__THE EXERCISE__. Rewrite all the records below, substituting "Display area" for each occurrence of "Viewport" and leaving everything else unchanged.

Start

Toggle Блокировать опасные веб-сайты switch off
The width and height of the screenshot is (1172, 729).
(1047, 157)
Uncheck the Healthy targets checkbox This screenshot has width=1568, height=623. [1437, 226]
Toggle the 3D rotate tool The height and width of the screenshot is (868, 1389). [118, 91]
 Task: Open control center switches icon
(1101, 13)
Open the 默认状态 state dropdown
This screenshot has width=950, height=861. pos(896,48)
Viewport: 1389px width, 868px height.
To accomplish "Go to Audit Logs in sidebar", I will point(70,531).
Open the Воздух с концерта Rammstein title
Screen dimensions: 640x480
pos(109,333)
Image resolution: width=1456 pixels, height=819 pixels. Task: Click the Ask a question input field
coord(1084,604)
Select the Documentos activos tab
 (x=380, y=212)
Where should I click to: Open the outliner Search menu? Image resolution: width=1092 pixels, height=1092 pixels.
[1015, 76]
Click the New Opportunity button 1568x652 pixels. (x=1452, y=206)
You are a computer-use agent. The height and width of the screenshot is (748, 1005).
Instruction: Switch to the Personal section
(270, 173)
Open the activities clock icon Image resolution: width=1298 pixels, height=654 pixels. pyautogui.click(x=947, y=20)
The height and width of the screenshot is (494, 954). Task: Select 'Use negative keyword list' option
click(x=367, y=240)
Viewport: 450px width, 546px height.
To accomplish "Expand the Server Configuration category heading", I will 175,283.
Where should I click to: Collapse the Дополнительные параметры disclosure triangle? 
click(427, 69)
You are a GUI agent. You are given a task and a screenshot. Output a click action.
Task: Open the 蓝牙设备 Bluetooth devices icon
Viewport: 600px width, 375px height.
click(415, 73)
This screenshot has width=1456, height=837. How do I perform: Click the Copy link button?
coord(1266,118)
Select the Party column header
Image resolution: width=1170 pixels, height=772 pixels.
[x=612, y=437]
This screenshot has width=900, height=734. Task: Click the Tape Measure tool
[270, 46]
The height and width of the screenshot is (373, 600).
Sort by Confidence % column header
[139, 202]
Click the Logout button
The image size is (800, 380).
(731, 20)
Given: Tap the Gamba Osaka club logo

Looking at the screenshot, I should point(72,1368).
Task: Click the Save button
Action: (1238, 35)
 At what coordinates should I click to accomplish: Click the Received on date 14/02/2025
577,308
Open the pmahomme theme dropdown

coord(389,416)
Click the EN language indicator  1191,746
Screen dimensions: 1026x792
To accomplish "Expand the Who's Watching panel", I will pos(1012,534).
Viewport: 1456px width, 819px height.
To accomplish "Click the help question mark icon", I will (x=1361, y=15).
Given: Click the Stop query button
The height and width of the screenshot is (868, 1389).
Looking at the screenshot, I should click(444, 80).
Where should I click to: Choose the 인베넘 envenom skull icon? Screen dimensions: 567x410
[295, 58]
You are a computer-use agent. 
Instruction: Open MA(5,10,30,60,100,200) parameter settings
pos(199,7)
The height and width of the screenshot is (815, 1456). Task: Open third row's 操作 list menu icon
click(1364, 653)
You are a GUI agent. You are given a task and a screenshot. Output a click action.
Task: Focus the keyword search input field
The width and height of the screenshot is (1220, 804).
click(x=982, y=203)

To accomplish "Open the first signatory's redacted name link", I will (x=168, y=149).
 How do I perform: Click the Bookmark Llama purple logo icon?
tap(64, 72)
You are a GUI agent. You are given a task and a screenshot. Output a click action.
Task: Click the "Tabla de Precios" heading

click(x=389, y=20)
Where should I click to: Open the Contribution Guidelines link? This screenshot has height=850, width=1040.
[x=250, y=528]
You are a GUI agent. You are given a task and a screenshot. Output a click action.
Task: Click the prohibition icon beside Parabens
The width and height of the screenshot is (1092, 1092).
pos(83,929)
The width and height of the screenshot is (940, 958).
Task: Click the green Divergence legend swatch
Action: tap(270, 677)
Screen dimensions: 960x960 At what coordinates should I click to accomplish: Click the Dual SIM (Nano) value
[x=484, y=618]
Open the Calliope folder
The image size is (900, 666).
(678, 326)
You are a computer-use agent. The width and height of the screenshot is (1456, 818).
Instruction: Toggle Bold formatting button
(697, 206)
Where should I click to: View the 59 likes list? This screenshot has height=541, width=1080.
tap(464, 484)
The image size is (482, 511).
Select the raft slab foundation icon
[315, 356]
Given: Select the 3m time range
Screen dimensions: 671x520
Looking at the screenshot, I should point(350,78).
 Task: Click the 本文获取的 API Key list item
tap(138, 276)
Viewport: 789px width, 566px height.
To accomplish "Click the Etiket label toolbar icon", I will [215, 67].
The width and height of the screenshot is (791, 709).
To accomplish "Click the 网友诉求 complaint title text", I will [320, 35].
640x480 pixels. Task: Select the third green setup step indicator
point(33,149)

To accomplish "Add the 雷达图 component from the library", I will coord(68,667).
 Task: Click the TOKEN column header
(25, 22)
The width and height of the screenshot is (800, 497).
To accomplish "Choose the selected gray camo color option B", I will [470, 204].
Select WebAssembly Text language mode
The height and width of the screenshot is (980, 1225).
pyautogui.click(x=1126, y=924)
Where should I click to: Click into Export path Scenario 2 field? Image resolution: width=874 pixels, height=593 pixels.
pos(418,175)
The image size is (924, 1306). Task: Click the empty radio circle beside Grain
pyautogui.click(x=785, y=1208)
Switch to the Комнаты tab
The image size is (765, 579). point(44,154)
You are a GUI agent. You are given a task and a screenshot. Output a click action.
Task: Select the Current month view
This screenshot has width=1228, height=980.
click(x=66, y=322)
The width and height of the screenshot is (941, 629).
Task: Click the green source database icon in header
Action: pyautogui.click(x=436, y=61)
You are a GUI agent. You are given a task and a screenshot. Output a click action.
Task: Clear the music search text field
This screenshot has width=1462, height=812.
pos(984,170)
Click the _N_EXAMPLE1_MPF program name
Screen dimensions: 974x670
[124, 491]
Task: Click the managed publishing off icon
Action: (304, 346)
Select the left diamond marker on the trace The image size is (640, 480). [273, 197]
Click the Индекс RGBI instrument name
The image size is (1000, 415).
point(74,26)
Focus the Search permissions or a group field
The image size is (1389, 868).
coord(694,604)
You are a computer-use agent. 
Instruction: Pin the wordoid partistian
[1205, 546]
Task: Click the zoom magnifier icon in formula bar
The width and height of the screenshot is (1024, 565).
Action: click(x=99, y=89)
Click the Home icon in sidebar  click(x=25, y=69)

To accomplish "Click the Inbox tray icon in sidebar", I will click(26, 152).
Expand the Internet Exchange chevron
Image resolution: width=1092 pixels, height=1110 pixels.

End

__PROBLEM SOLUTION__.
Toggle Блокировать опасные веб-сайты switch off
The width and height of the screenshot is (1172, 729).
(1047, 157)
Uncheck the Healthy targets checkbox This screenshot has width=1568, height=623. [1437, 226]
Toggle the 3D rotate tool The height and width of the screenshot is (868, 1389). [118, 91]
 Task: Open control center switches icon
(1101, 13)
Open the 默认状态 state dropdown
This screenshot has width=950, height=861. pos(896,48)
Display area: 1389px width, 868px height.
To accomplish "Go to Audit Logs in sidebar", I will point(70,531).
Open the Воздух с концерта Rammstein title
Screen dimensions: 640x480
pos(109,333)
Image resolution: width=1456 pixels, height=819 pixels. Task: Click the Ask a question input field
coord(1084,604)
Select the Documentos activos tab
 (x=380, y=212)
Where should I click to: Open the outliner Search menu? Image resolution: width=1092 pixels, height=1092 pixels.
[1015, 76]
Click the New Opportunity button 1568x652 pixels. (x=1452, y=206)
You are a computer-use agent. The height and width of the screenshot is (748, 1005).
Instruction: Switch to the Personal section
(270, 173)
Open the activities clock icon Image resolution: width=1298 pixels, height=654 pixels. pyautogui.click(x=947, y=20)
The height and width of the screenshot is (494, 954). Task: Select 'Use negative keyword list' option
click(x=367, y=240)
Display area: 450px width, 546px height.
To accomplish "Expand the Server Configuration category heading", I will 175,283.
Where should I click to: Collapse the Дополнительные параметры disclosure triangle? 
click(427, 69)
You are a GUI agent. You are given a task and a screenshot. Output a click action.
Task: Open the 蓝牙设备 Bluetooth devices icon
Display area: 600px width, 375px height.
click(415, 73)
This screenshot has width=1456, height=837. How do I perform: Click the Copy link button?
coord(1266,118)
Select the Party column header
Image resolution: width=1170 pixels, height=772 pixels.
[x=612, y=437]
This screenshot has width=900, height=734. Task: Click the Tape Measure tool
[270, 46]
The height and width of the screenshot is (373, 600).
Sort by Confidence % column header
[139, 202]
Click the Logout button
The image size is (800, 380).
(731, 20)
Given: Tap the Gamba Osaka club logo

Looking at the screenshot, I should point(72,1368).
Task: Click the Save button
Action: (1238, 35)
 At what coordinates should I click to accomplish: Click the Received on date 14/02/2025
577,308
Open the pmahomme theme dropdown

coord(389,416)
Click the EN language indicator  1191,746
Screen dimensions: 1026x792
To accomplish "Expand the Who's Watching panel", I will pos(1012,534).
Display area: 1456px width, 819px height.
To accomplish "Click the help question mark icon", I will (x=1361, y=15).
Given: Click the Stop query button
The height and width of the screenshot is (868, 1389).
Looking at the screenshot, I should click(444, 80).
Where should I click to: Choose the 인베넘 envenom skull icon? Screen dimensions: 567x410
[295, 58]
You are a computer-use agent. 
Instruction: Open MA(5,10,30,60,100,200) parameter settings
pos(199,7)
The height and width of the screenshot is (815, 1456). Task: Open third row's 操作 list menu icon
click(1364, 653)
You are a GUI agent. You are given a task and a screenshot. Output a click action.
Task: Focus the keyword search input field
The width and height of the screenshot is (1220, 804).
click(x=982, y=203)

To accomplish "Open the first signatory's redacted name link", I will (x=168, y=149).
 How do I perform: Click the Bookmark Llama purple logo icon?
tap(64, 72)
You are a GUI agent. You are given a task and a screenshot. Output a click action.
Task: Click the "Tabla de Precios" heading

click(x=389, y=20)
Where should I click to: Open the Contribution Guidelines link? This screenshot has height=850, width=1040.
[x=250, y=528]
You are a GUI agent. You are given a task and a screenshot. Output a click action.
Task: Click the prohibition icon beside Parabens
The width and height of the screenshot is (1092, 1092).
pos(83,929)
The width and height of the screenshot is (940, 958).
Task: Click the green Divergence legend swatch
Action: tap(270, 677)
Screen dimensions: 960x960 At what coordinates should I click to accomplish: Click the Dual SIM (Nano) value
[x=484, y=618]
Open the Calliope folder
The image size is (900, 666).
(678, 326)
You are a computer-use agent. The width and height of the screenshot is (1456, 818).
Instruction: Toggle Bold formatting button
(697, 206)
Where should I click to: View the 59 likes list? This screenshot has height=541, width=1080.
tap(464, 484)
The image size is (482, 511).
Select the raft slab foundation icon
[315, 356]
Given: Select the 3m time range
Screen dimensions: 671x520
Looking at the screenshot, I should point(350,78).
 Task: Click the 本文获取的 API Key list item
tap(138, 276)
Display area: 789px width, 566px height.
To accomplish "Click the Etiket label toolbar icon", I will [215, 67].
The width and height of the screenshot is (791, 709).
To accomplish "Click the 网友诉求 complaint title text", I will [320, 35].
640x480 pixels. Task: Select the third green setup step indicator
point(33,149)

To accomplish "Add the 雷达图 component from the library", I will coord(68,667).
 Task: Click the TOKEN column header
(25, 22)
The width and height of the screenshot is (800, 497).
To accomplish "Choose the selected gray camo color option B", I will [470, 204].
Select WebAssembly Text language mode
The height and width of the screenshot is (980, 1225).
pyautogui.click(x=1126, y=924)
Where should I click to: Click into Export path Scenario 2 field? Image resolution: width=874 pixels, height=593 pixels.
pos(418,175)
The image size is (924, 1306). Task: Click the empty radio circle beside Grain
pyautogui.click(x=785, y=1208)
Switch to the Комнаты tab
The image size is (765, 579). point(44,154)
You are a GUI agent. You are given a task and a screenshot. Output a click action.
Task: Select the Current month view
This screenshot has width=1228, height=980.
click(x=66, y=322)
The width and height of the screenshot is (941, 629).
Task: Click the green source database icon in header
Action: pyautogui.click(x=436, y=61)
You are a GUI agent. You are given a task and a screenshot. Output a click action.
Task: Clear the music search text field
This screenshot has width=1462, height=812.
pos(984,170)
Click the _N_EXAMPLE1_MPF program name
Screen dimensions: 974x670
[124, 491]
Task: Click the managed publishing off icon
Action: (304, 346)
Select the left diamond marker on the trace The image size is (640, 480). [273, 197]
Click the Индекс RGBI instrument name
The image size is (1000, 415).
point(74,26)
Focus the Search permissions or a group field
The image size is (1389, 868).
coord(694,604)
You are a computer-use agent. 
Instruction: Pin the wordoid partistian
[1205, 546]
Task: Click the zoom magnifier icon in formula bar
The width and height of the screenshot is (1024, 565).
Action: click(x=99, y=89)
Click the Home icon in sidebar  click(x=25, y=69)

To accomplish "Click the Inbox tray icon in sidebar", I will click(26, 152).
Expand the Internet Exchange chevron
Image resolution: width=1092 pixels, height=1110 pixels.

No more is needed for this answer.